Under Australia's "two strike" rule, if shareholders vote against a company's remuneration report for two years in a row, they are allowed to call for a new resolution to remove the entire board.
Three Crown directors standing for re-election received more than the 50% vote they needed, but Deputy Chairman John Horvath said he would step down after receiving a vote of 58.4%. He told the meeting it was appropriate to quit because he relied on Packer's vote to be re-elected.

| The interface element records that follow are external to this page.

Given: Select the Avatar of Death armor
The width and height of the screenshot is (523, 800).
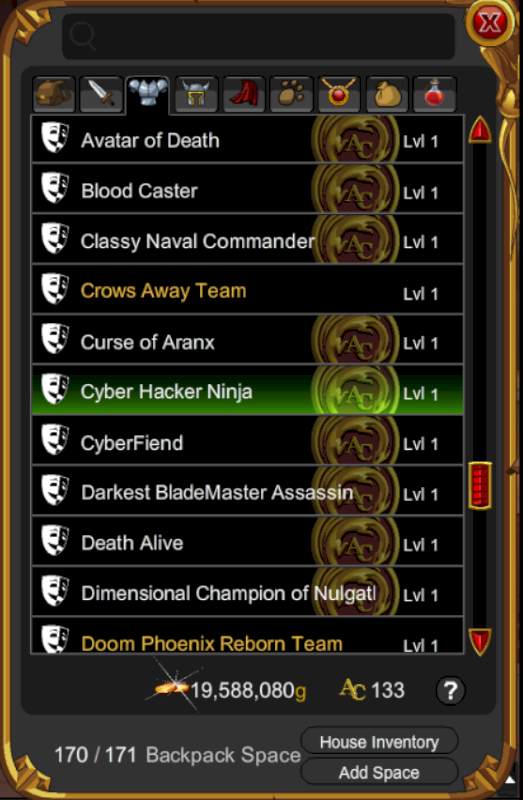Looking at the screenshot, I should tap(247, 140).
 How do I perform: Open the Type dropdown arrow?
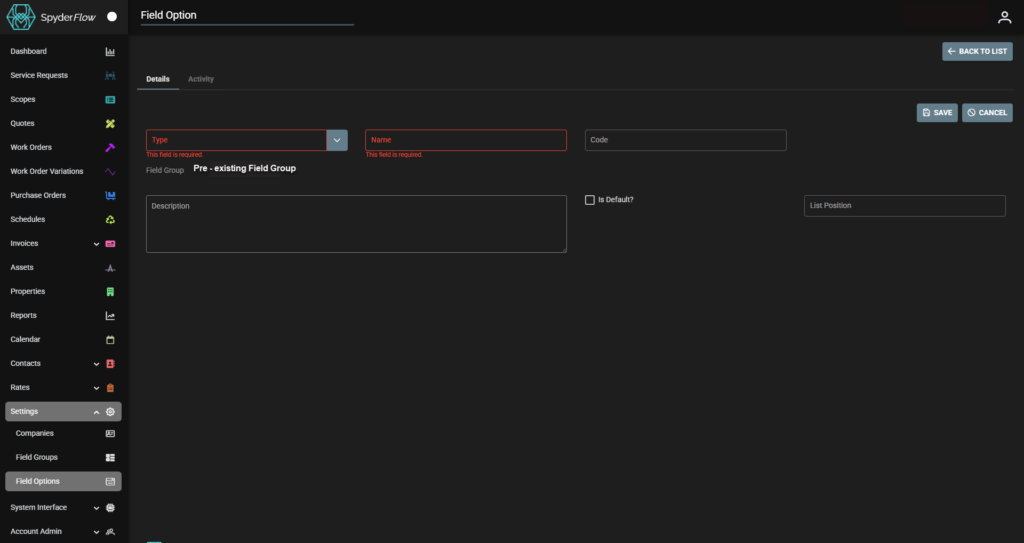click(337, 140)
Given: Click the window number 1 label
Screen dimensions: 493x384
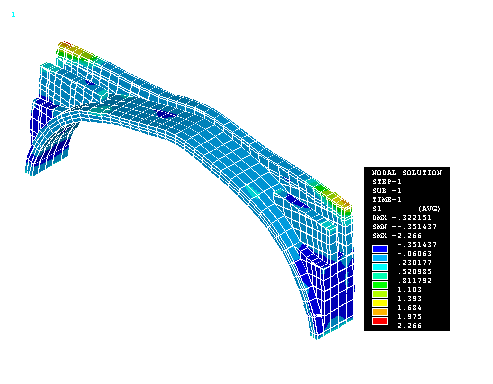Looking at the screenshot, I should 13,15.
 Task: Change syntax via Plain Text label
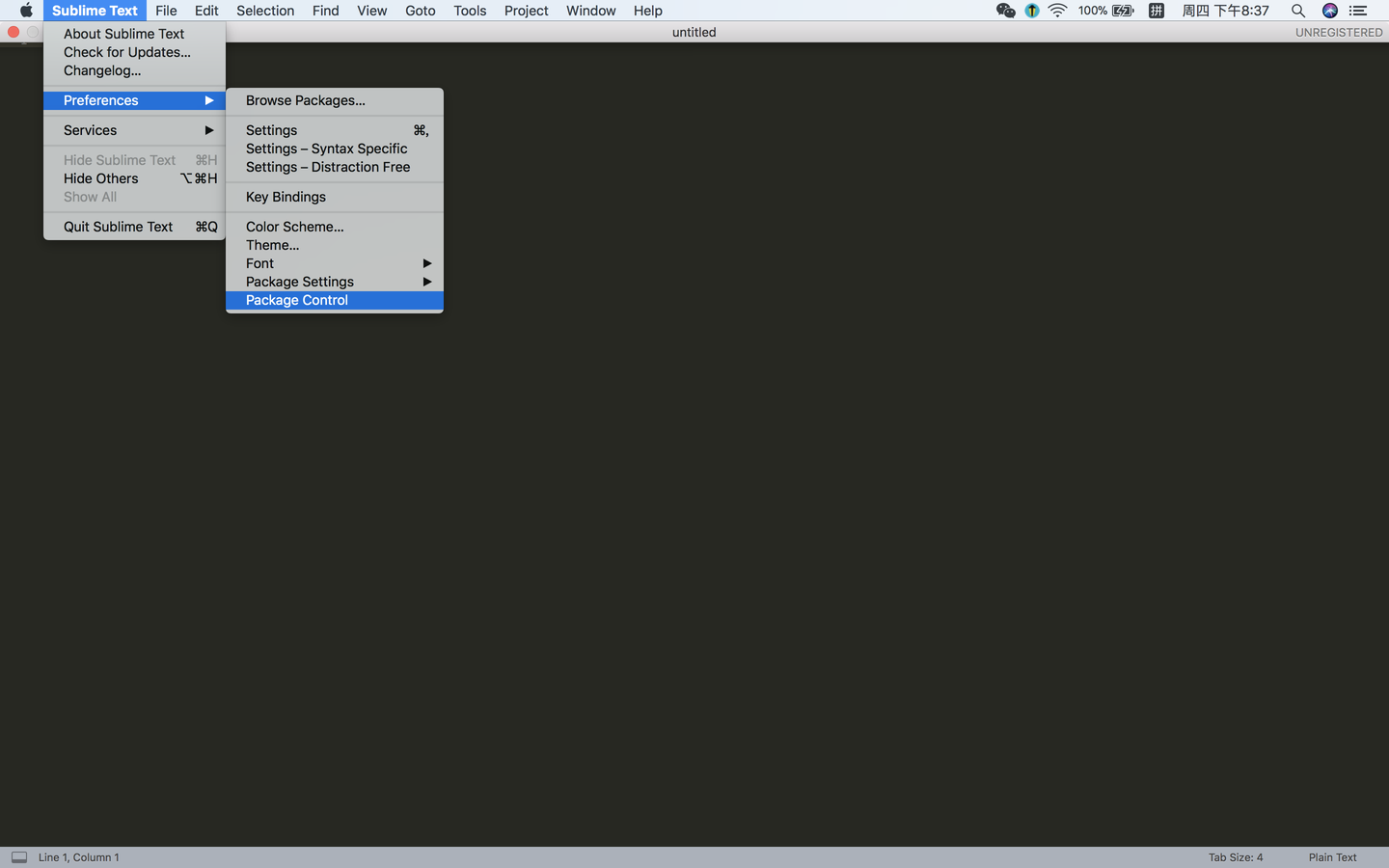click(x=1331, y=856)
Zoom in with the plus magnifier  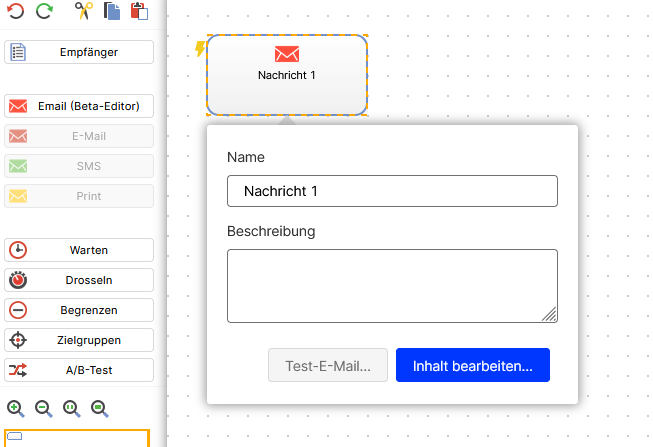[x=16, y=408]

A day earlier, Crown ended an agreement - made public by the inquiry - to share confidential information with Packer. The company is also being investigated by Australia's financial crime agency over suspicion it failed to comply with anti-money-laundering protocols.
Crown shares were down slightly in mid-session trading on Thursday, in line with the broader Australian market. The stock is down about 30% since February when concerns about shutdowns associated with the new coronavirus began roiling global markets.